Document segment →
****************

Third, the summit should hold the vision of making the utmost of modern technology, particularly biotechnology and digital technology, to promote different types of international and regional cooperation. In particular, the summit should facilitate South-South cooperation on such issues as closing the digital divide by bringing the benefits of technology and cooperation to developing nations, remote rural areas and disadvantaged groups.

The UN Food Systems Summit has presented a precious opportunity for raising global awareness of food insecurity. Governments, businesses, academic institutions, schools and civil society organizations must be fully aware of the fact that the clock is ticking for delivering on the UN's Sustainable Development Goals.

The window of opportunity for achieving the "no poverty" and "zero hunger" goals is closing. All of humanity must make concerted efforts to change the way we produce and consume food, and we must change our lifestyles. As long as all stakeholders do their part, change the traditional mode of thinking and vigorously promote implementation of the five action tracks with great perseverance and concrete actions, we can look forward to a new type of food system for all countries.

As an old Chinese saying goes, "Food is the paramount necessity of the people." The basic human right to adequate food involves social stability, national security, international politics and human development. Since the founding of the People's Republic of China, the Communist Party of China has stuck to the principle of "putting the people first "and has attached great significance to issues relating to agriculture, rural areas and farmers.

****************

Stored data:
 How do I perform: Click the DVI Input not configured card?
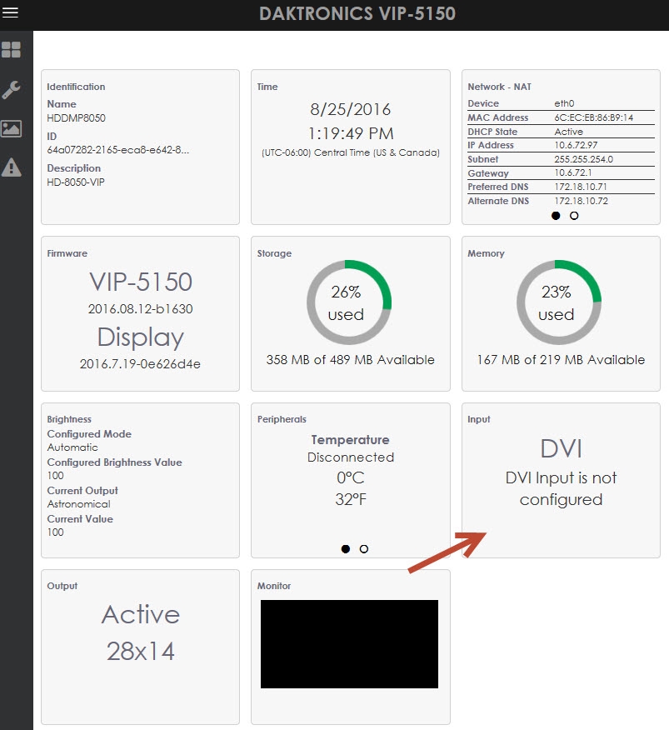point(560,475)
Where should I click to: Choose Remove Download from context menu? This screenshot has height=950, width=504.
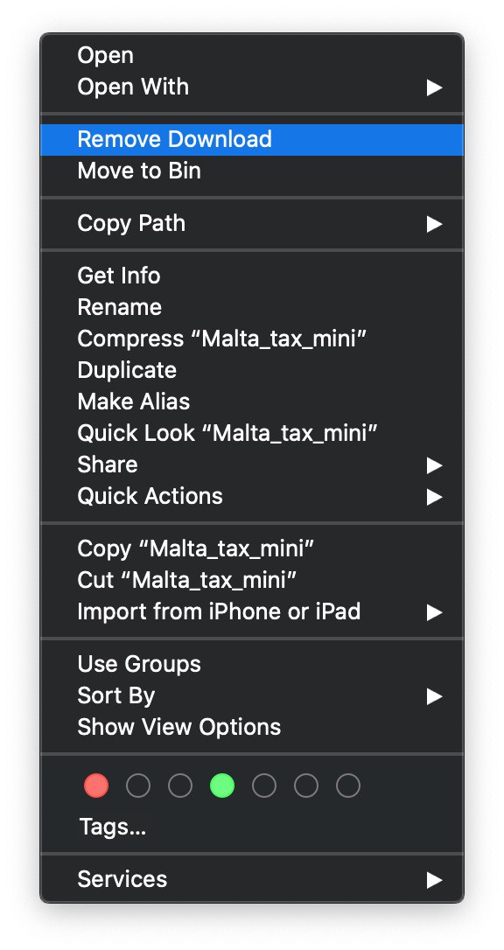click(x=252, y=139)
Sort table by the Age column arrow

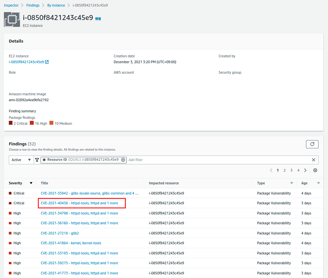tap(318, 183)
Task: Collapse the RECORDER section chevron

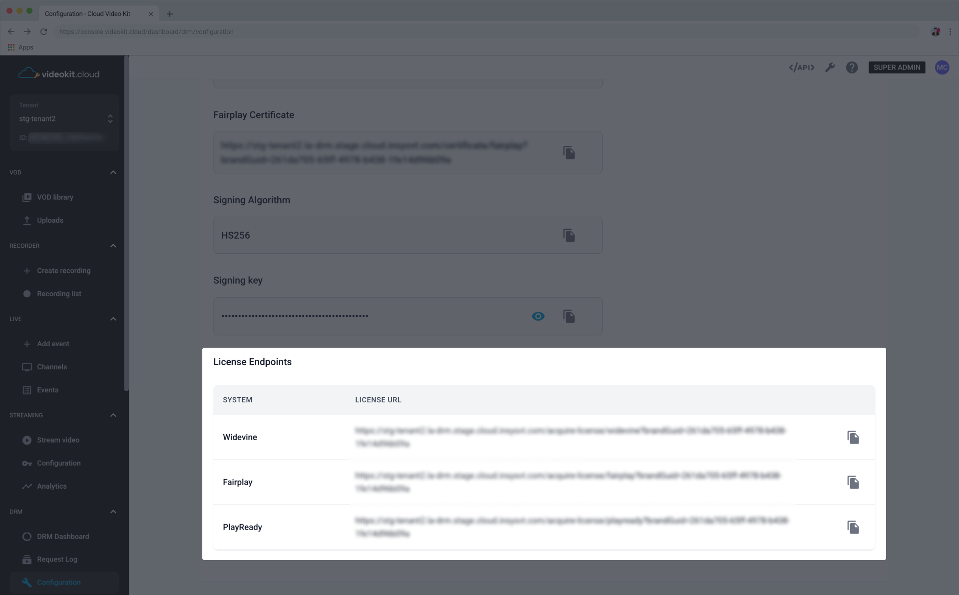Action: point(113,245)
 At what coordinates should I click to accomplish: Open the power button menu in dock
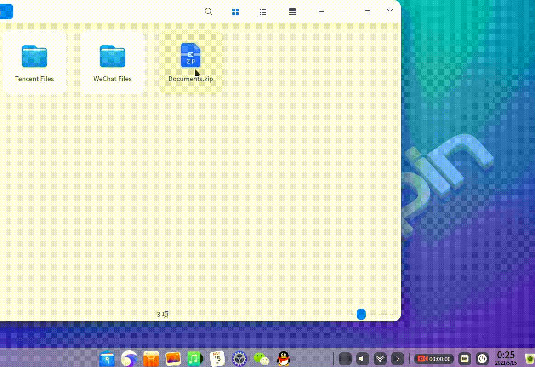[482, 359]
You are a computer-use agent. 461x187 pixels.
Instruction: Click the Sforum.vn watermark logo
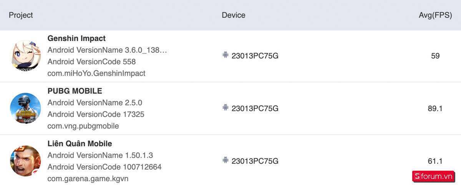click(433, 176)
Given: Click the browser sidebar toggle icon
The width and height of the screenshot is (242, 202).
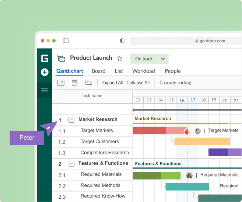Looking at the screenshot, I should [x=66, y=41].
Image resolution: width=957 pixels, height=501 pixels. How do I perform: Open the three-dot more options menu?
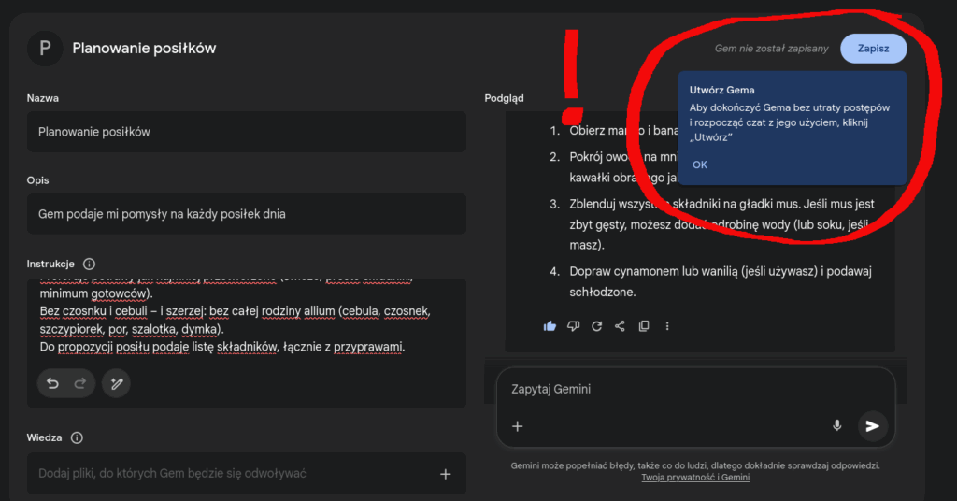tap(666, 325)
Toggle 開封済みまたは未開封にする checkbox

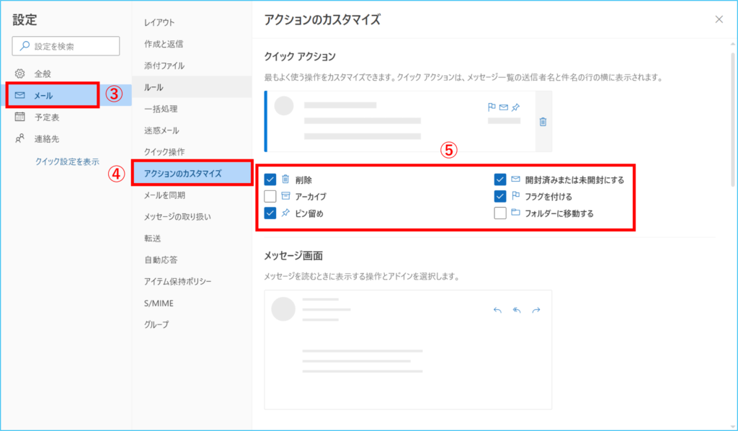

****************

Work instructions →
(A) In the passage on the UN Food Systems Summit, which type of cooperation should the summit facilitate on issues such as closing the digital divide?
(B) Quote the passage on the UN Food Systems Summit from "The UN Food" up to and including "Sustainable Development Goals.".
(C) Extend the passage on the UN Food Systems Summit, picking up after its final sentence.

Task-by-task results →
(A) South-South cooperation.

(B)
The UN Food Systems Summit has presented a precious opportunity for raising global awareness of food insecurity. Governments, businesses, academic institutions, schools and civil society organizations must be fully aware of the fact that the clock is ticking for delivering on the UN's Sustainable Development Goals.

(C)
China has achieved the goals of "no poverty" and "zero hunger" 10 years ahead of target, an important contribution to the UN's 2030 Sustainable Development Goals. China has fed almost 20 percent of the world's population with just 9 percent of the world's arable land and 6 percent of fresh water, becoming the cornerstone of world food security. This is a miracle in the history of human development, with lots of experience to learn from.

That said, amid the transformation of world food systems, China is faced with numerous challenges, including land resource endowment, impacts from climate change and pressure from the ecological environment.

Recently, the flooding caused by torrential rainfall in the Central China province of Henan has posed a threat to one of China's biggest agricultural regions, a province that has been dubbed the "granary of China". This has fully demonstrated the significance and complexity of building a resilient food system.

Furthermore, the Chinese people, having solved their basic needs for adequate food and clothing, are displaying a stronger desire for a better life, with more urgent need for higher living standards, more nutritious foods and greater food quality. This has created new pressure for China's agricultural transformation and high-quality growth, and for building a beautiful countryside and realizing sustainable development.

It goes without saying that China should actively participate in preparations for the UN Food Systems Summit and take active part in the discussion of the outcomes and goals of the summit.

On the one hand, China could share with the world its successful experience in ensuring "the rice bowls of the Chinese people must be held firmly in our own hands "and contribute Chinese wisdom and Chinese approaches to addressing food insecurity.

On the other hand, at the summit, China could summarize and learn from the theory and practices on building sustainable food systems, especially modernization of agriculture and smart agriculture technology.

It should also plan for follow-up actions after the summit, including how to incorporate the idea of building world food systems into the building of a community with a shared future for humanity, as well as the action plans for Belt and Road construction, in order to provide more public goods with Chinese characteristics to the world and contribute more to world food security in the new era.

The author is a visiting professor at Peking University and former deputy director-general of the Food and Agriculture Organization of the United Nations.